Consider developing upstreaming criteria around how often a component is utilized throughout the product. For example, if a component is utilized three or more times within the product, it is displaying sufficient “demand” for being upstreamed. The purpose of demand or utilization criteria is to make sure design system resources are applied to work that has the broadest benefit to the system as a whole, as opposed to bespoke ideas suggested by individual product teams. Of course, this should not be the only upstreaming criteria.
A cost-effective way to manage the expansion of your design system is through extensive documentation of your components and the patterns those components can create. Consider developing interface guidelines where you can go into detail about the future vision of how components can work together without actually building them in a composition or interface. By writing markdown documentation with screenshots, you can explain how components can work together without utilizing engineering resources.
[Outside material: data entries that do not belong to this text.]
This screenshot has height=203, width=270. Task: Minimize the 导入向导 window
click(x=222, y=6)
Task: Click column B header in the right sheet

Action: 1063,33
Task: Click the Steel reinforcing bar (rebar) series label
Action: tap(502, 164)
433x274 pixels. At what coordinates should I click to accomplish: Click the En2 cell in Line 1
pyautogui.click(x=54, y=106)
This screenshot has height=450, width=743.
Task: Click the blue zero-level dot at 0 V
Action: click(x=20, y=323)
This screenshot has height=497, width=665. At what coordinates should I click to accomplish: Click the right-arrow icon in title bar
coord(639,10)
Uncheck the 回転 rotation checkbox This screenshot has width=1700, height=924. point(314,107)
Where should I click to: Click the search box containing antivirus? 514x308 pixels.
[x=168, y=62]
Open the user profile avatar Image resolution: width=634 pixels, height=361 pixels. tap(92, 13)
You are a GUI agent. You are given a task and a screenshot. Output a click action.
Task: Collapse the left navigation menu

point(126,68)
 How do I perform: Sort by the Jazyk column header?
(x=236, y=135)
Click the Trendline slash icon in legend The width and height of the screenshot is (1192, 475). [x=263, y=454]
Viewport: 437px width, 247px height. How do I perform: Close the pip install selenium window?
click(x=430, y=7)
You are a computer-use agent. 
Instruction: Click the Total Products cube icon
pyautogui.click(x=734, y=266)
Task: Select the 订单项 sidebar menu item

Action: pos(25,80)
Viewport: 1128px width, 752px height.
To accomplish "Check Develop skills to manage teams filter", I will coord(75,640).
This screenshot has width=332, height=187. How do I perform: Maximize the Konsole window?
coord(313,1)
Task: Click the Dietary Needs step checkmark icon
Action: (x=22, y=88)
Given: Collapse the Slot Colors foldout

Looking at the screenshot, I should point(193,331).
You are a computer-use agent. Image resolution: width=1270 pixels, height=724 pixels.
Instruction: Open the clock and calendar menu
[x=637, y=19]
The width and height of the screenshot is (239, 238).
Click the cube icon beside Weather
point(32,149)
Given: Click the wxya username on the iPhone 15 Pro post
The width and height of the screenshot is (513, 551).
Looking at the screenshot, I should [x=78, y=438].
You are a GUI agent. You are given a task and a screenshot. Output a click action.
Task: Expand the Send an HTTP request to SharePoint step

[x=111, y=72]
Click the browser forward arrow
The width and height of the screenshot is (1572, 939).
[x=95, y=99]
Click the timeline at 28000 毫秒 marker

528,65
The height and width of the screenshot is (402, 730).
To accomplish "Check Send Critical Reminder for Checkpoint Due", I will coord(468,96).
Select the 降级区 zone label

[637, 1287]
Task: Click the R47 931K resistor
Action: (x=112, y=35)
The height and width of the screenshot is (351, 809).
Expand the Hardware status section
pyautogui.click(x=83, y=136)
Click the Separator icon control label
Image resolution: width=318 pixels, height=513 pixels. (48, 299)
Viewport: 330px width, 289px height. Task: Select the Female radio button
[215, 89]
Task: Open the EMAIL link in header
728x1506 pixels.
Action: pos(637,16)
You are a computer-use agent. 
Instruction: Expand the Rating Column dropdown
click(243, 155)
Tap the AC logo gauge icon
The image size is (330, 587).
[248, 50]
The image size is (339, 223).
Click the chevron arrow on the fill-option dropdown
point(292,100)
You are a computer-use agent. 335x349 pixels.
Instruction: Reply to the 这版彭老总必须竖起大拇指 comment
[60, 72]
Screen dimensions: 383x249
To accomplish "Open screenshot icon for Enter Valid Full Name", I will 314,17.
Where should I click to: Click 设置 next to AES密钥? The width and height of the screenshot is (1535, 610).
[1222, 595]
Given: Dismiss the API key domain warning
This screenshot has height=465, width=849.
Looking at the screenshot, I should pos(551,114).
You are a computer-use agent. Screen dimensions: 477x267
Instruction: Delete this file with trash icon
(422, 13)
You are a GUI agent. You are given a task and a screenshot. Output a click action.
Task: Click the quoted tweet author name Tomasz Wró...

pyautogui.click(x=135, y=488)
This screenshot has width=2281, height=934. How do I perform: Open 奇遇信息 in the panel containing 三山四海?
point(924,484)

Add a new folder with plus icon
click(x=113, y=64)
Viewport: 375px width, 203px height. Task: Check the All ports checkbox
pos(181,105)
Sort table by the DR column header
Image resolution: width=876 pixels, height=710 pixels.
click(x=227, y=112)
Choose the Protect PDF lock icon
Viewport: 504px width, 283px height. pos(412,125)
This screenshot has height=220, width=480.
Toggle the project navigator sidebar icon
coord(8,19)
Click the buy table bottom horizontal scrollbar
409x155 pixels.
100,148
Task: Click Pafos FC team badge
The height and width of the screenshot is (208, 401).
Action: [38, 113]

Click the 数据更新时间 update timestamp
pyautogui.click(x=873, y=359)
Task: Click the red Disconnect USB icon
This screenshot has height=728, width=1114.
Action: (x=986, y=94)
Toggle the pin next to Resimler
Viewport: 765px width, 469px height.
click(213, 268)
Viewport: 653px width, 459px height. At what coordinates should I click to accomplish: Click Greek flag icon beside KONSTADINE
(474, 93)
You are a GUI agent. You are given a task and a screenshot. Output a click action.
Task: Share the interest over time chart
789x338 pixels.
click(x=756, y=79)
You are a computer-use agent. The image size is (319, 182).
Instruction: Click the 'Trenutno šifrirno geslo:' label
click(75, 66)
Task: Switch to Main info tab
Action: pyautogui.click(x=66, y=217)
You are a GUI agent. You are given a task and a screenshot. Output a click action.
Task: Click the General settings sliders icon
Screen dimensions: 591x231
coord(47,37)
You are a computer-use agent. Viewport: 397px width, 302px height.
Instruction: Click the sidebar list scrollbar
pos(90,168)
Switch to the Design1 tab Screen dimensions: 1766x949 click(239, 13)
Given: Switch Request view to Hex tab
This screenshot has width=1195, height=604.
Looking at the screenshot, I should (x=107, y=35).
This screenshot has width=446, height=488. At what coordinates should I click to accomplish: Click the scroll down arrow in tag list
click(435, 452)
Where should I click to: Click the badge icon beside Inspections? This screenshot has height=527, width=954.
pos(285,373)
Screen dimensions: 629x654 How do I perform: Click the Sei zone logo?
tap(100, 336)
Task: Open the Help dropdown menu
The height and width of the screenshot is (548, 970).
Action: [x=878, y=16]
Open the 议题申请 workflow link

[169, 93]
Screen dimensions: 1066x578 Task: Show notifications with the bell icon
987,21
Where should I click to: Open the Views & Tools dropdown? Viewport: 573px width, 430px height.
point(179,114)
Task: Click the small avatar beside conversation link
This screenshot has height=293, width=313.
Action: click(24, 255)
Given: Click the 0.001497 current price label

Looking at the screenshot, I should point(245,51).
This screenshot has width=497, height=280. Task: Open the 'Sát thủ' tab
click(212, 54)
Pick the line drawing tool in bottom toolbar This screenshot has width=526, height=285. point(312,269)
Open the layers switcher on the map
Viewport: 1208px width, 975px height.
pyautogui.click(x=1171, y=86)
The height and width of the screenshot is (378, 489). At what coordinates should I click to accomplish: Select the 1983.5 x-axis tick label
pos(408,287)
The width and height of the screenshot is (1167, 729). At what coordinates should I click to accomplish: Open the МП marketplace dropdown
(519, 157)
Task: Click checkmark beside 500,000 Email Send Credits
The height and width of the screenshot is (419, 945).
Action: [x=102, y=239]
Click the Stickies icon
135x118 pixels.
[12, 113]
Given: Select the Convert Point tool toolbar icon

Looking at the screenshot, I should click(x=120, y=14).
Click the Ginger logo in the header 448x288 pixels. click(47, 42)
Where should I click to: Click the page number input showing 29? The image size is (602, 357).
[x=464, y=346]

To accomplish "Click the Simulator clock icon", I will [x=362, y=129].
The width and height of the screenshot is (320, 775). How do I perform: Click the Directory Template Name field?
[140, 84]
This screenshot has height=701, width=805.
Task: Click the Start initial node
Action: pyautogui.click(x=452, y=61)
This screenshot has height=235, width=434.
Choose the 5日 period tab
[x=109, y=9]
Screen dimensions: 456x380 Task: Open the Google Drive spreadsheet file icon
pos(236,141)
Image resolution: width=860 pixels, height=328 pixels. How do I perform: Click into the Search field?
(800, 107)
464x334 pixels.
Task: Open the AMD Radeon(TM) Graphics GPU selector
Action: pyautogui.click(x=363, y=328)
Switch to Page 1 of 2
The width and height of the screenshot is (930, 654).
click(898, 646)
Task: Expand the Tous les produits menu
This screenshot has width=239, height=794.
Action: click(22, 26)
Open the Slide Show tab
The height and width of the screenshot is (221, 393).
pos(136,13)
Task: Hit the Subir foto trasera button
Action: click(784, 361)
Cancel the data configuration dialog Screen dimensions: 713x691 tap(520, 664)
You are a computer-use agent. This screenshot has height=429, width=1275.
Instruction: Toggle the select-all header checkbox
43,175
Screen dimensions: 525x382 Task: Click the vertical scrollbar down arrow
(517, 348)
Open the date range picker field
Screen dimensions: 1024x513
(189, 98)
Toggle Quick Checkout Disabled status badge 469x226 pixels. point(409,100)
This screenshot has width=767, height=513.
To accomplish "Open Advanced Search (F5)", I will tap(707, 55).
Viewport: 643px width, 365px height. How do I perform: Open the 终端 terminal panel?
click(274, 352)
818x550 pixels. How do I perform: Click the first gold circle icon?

Typically, when a product team is building a new feature or component, they hyper-focus on that one specific use case, and limit their exploration of other use cases, which would ultimately slow them down. This is why partnering with a systems designer is critical. Within upstreaming phases, a designer and an engineer should stress test the item and apply systems-level thinking to verify that the component meets accessibility requirements, utilizes the methodology of how other components are built, is composable with other elements, doesn’t break anything, has sufficient documentation, and meets a defined level of quality.